The DEA checks the accuracy of CS record keeping and a BOP representative is usually present. They will check for up-to-date DEA registrants, certifications and registrants. They will look at all invoices for CS and receipts for orders, inventory, DEA-222 forms, filing systems
Prescription Monitoring
Prescription Drug Monitoring Programs (PDMP) identify possible abuse and diversion of CS
The PDMP is a statewide electronic database used by statewide regulatory, administrative and law enforcement agencies. The DEA is not involved.
Database contains:
Patient history of controlled substance drug use
Medications
Prescribing physicians
Pharmacies where they were filled
It identifies discrepancies within a patient’s CS prescription history.

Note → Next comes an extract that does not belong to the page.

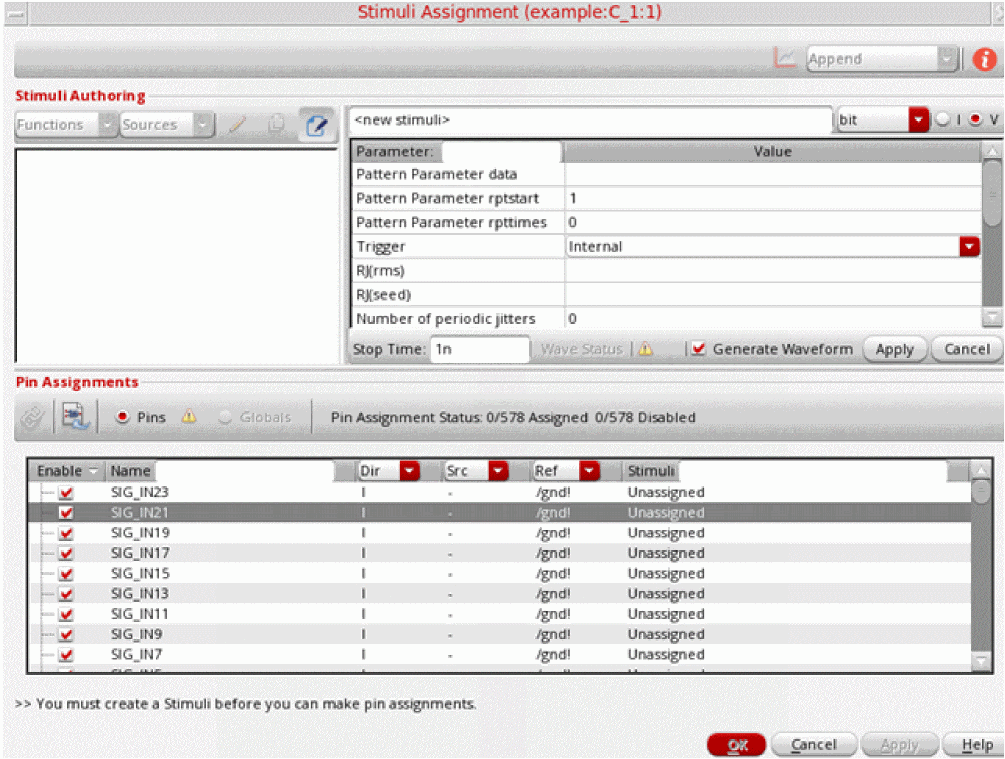Screen dimensions: 1005x759
Task: Click the new stimuli edit icon
Action: [x=317, y=125]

It also helps find discrepancies within prescribers and pharmacies in the dispensing CS.
The National Alliance for Model State Drug Laws (NAMSDL) states that PDMP’s support access to legitimate medical uses of CS; identify and deter or prevent drug abuse and diversion; facilitate and encourage the identification of, intervention of and treatment of persons addicted to prescription drugs.